## Document
Dawn and her best friend Amber are students at Stillwater School, an experimental academy that’s the laughingstock of Atlanta. When Ms. Ella arrives to teach the eighth grade, she shakes up the school with her radical ideas and violent discipline, building an enthusiastic following and even winning the loyalty of rebellious Dawn.
The imprint she leaves on her students is both profound and damaging, long after scandal shuts down the school and leads to Ms. Ella’s arrest. Dawn pursues a destructive path into Ms. Ella’s family, while Amber embraces a solitary, bookish life. Years later, after Dawn’s mysterious death, Amber sets off to find her estranged former teacher. In the process, she uncovers a shocking story of narcissism, art, betrayal, and murder.
I read this weirdo little book in one day because I NEEDED to know what was happening. I feel you need to go in blind and any reaction I write would be some sort of spoiler. Let’s just say this was part of my ‘there’s something wrong with teacher’ tbr and it’s scary how right I was.
This is a book about narcissism, obsession, control, mental health, and murder! There’s a bit of 90’s nostalgia for the younger gen xers as the book starts at an alternative school when the characters are in eighth grade. A new teacher takes over their class and she wants to make changes to their education and discipline (she’s kind of obsessed with this really). This part is written in a collective pov. Twenty years later one of the students commits suicide but they don’t know why. Here we break away from the collective and deep dive into Dawn’s life and Amber tries to figure out her death. I swear that with 50 pages left I was still screaming “what is happening?!”.

## Written tasks
1. In the book review, which grade does Ms. Ella arrive to teach?
2. Translate this sentence from the book review into Spanish: "Dawn pursues a destructive path into Ms. Ella's family, while Amber embraces a solitary, bookish life."

## Supplied material
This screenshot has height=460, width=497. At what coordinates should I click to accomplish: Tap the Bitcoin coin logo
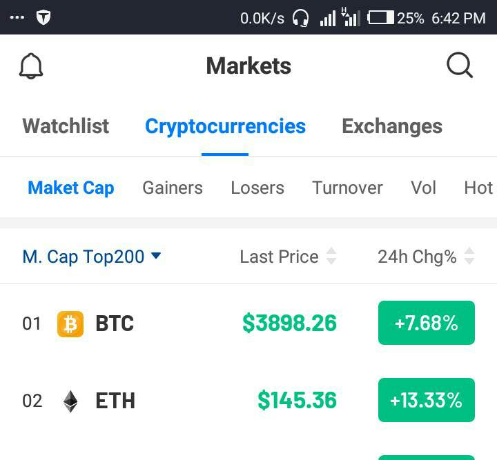[x=70, y=323]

## Responses in order
1. The eighth grade.

2. Dawn sigue un camino destructivo hacia la familia de Ms. Ella, mientras que Amber abraza una vida solitaria y libresca.